Kafka connect overview and build a data pipeline using Mysql and Kafka Connect
Topics Covered
a) Intro about Kafka Connect.
b) Why Kafka Connect.
c) How Kafka Connect works.
a) Intro about Kafka Connect:
An open source framework, to support large scale streaming data.
It is a framework for connecting Kafka with external systems such as databases, key-value stores, search indexes, and file systems, using so-called Connectors.
They are ready-to-use components, which can help us to import data from external systems into Kafka topics and export data from Kafka.
Kafka Connect works in 2 modes:
Source Connector : imports data from a Source to Kafka
Sink Connector : exports data from Kafka to a Sink
b) Why kafka Connect:
No coding required:
we can stream data from Kafka topics to a target store (Sink Connectors) or stream updates in a data store to Kafka topics (Source Connectors), without making any line of code, which we would need to maintain.
Delivery Guarantee:
Kafka Connect supports two different levels of delivery guarantees between a source and sink system: at least once, at most once, and will support exactly once in a future release when that capability is available natively within Kafka. The connector implementation drives the delivery guarantees offered.
Large data processing:
Easily process high volumes of data using multiple workers.
c) How Kafka Connect works:
Kafka Connect has three major models in its design.
Connector model:
A connector is defined by specifying a Connector configuration options to control what data is copied and how to format it.
Each Connector instance is responsible for defining and updating a set of Tasks that actually copy the data.
Worker model:
A Kafka Connect cluster consists of a set of Worker processes that are containers that execute Connectors and Tasks.
Workers automatically coordinate with each other to distribute work and provide scalability and fault tolerance.
Data model:
Kafka Connect supports pluggable Converters for storing this data in a variety of serialization formats.

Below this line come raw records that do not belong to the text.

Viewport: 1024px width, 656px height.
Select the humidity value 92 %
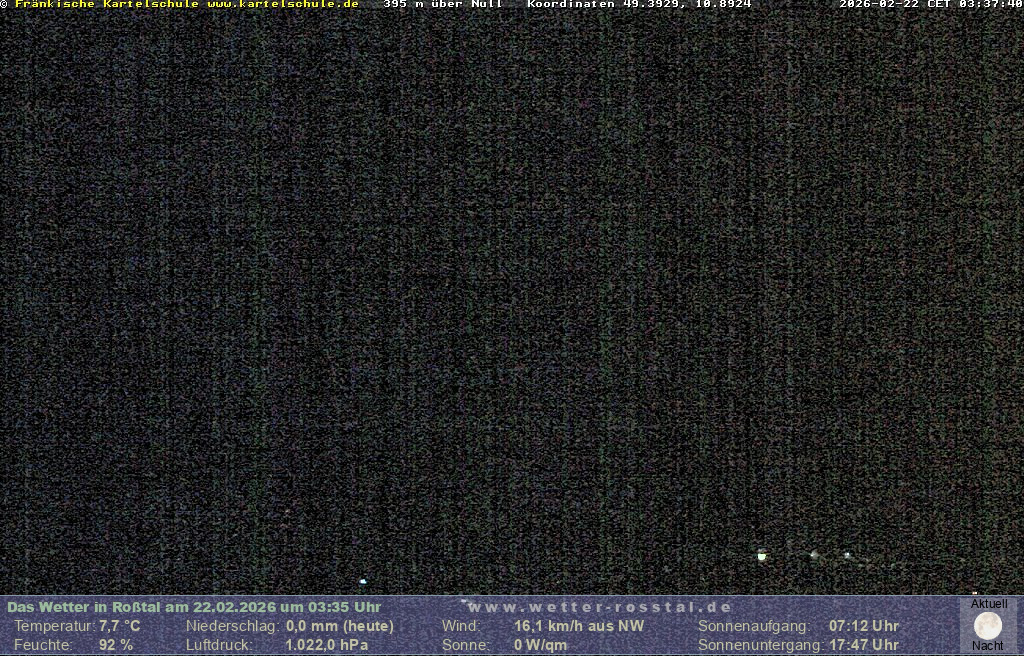[x=115, y=645]
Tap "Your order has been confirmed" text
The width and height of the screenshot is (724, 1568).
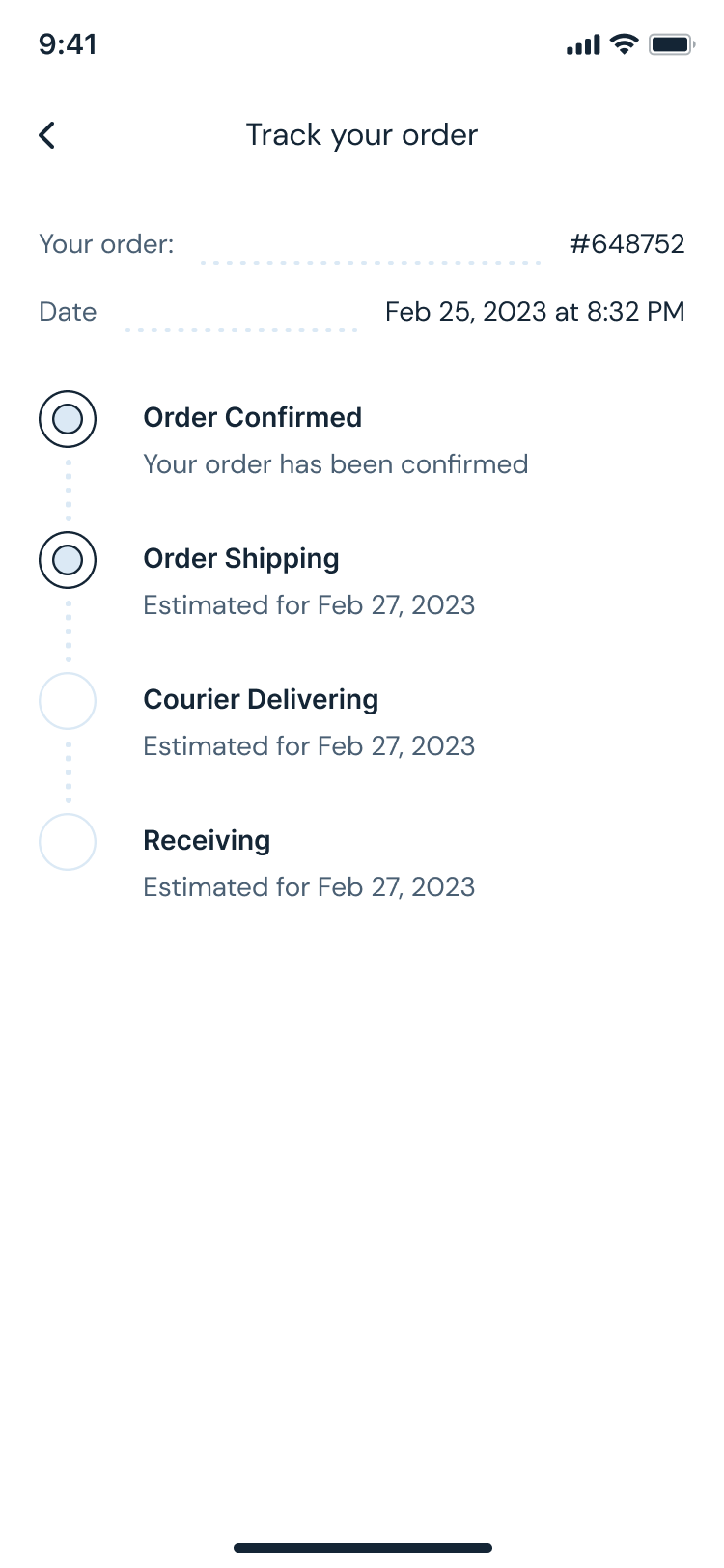tap(336, 464)
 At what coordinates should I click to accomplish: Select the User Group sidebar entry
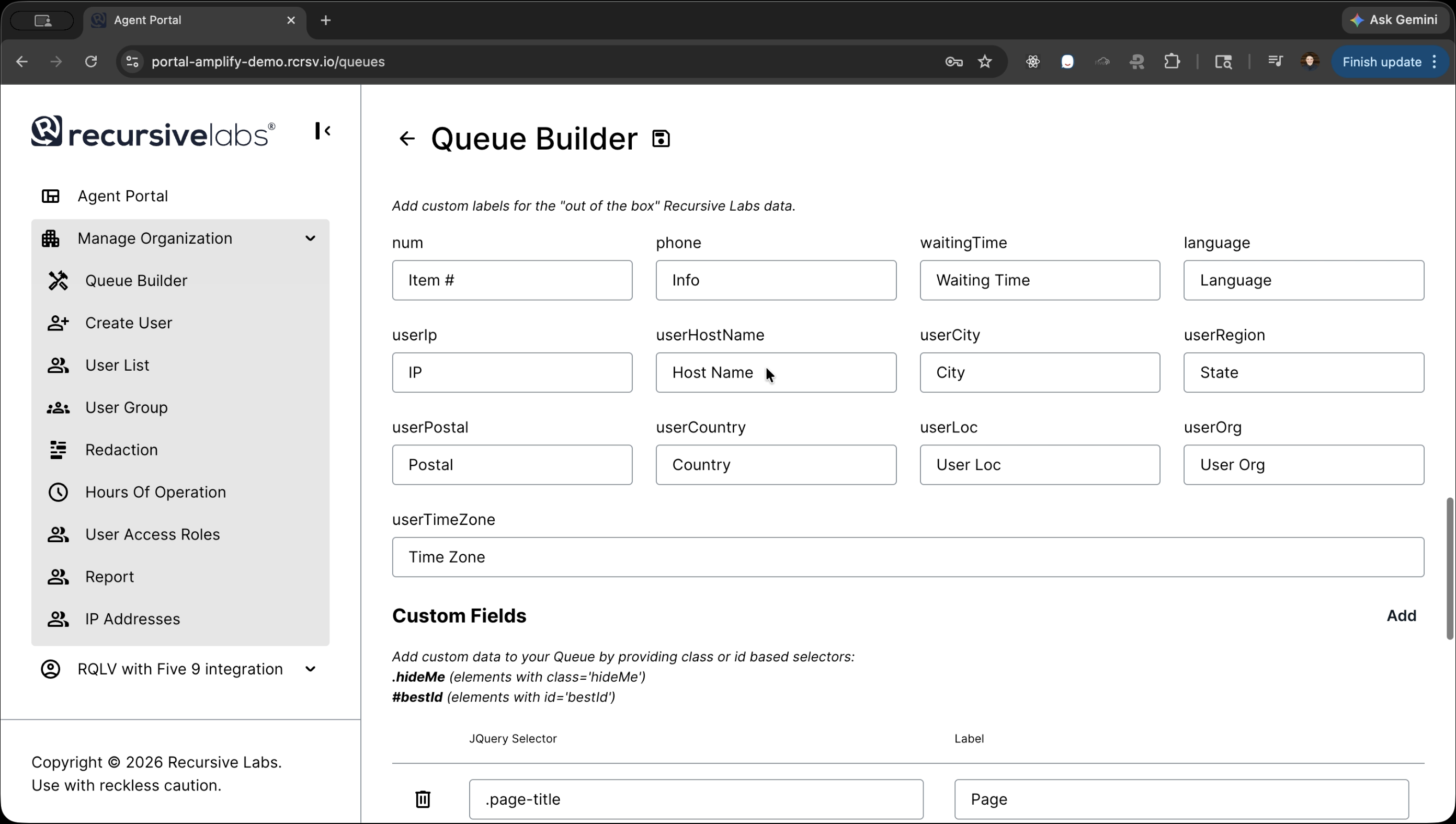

Schemas are built-in, allowing important metadata about the format of messages to be propagated through complex data pipelines.
Defining Sink connectors:
curl -X POST http://localhost:8083/connectors/ -H 'Cache-Control: no-cache' -H 'Content-Type: application/json' -d '{
"name": "my_topic_o1",
"config": {
"connector.class": "io.confluent.connect.jdbc.JdbcSinkConnector",
"tasks.max": "1",
"topics": "my_topic",
"connection.url": "jdbc:mysql://",
"connection.user": "XXXXXXXXXX",
"connection.password": "XXXXXXXXXXXXXX",
"auto.create": "false",
"insert.mode": "insert",
"table.name.format":"my_topic",
"errors.tolerance":"all"
}}
If you are using json data to push on kafka, then the kafka connector uses jsonconverter to parse the message.
{ "schema":{
"type":"struct",
"optional":false,
"version":1,
"fields":[
{
"field":"data",
"type":"string",
"optional":true
}
]
},
"payload":{
"data":"message"
}}
Create a table as defined in schema on the corresponding on DB to log the Kafka pushed messages.